The bailey: "The limitations in my data and argument are small enough that I can confidently make a complex conclusion at the end, to some confidence interval. Prove my studies wrong if you disagree. If you respond to my argument with any kind of detectable emotion I will take this as a sign of your own irrationality and personal failings."
In my reading the bailey tends to come out in a few similar Rationalist argument styles. What they all have in common is that some lip service is usually paid to the limitations of the argument, but the poster still goes on as if their overall argument is probable and valid, instead of a fundamentally unsupported post-hoc rationalization built on sand. I tend to see:
- The poster makes an arbitrary decision to evaluate the core hypothesis by proxying it onto a set of related, but fundamentally different, metrics from the actual thesis, where the proxy metrics are easily testable and the actual thesis is very broad. The evaluation that follows using the chosen metrics is reasonable, but the initial choice to even use those metrics as a proxy for the thesis question is subjective, unjustified, and the conclusion would have gone another way had different and arguably just as justifiable proxy metrics been chosen instead. The proxy is never mentioned. Or if it is, it's is hand-waved away as "of course there are other ways to evaluate this question..." But assuming that your toy metrics equate to a wider narrative is a fundamental error. Analysis is limited to the scope of what it's analyzing to stay accurate.
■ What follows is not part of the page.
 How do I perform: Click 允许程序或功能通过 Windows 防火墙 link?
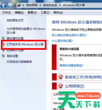26,31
- The poster shows their work with some math (usually probabilities) to prove a real-world point, but the math is done on a completely hypothetical thought experiment. Can't argue with math! The entire meat of this hinges on the completely unjustified implication that the real world is enough like the thought experiment that the probabilities from one are relevant to both. But the thought experiment came from the poster's mind, and its similarity to reality is backed up by nothing. There is no more inherent reason why probabilities derived from a hypothetical example would apply to reality than random numbers thrown into the comment box would be, but because there's some math work included it's taken as more accurate than the poster saying "I think the world is like X" outright.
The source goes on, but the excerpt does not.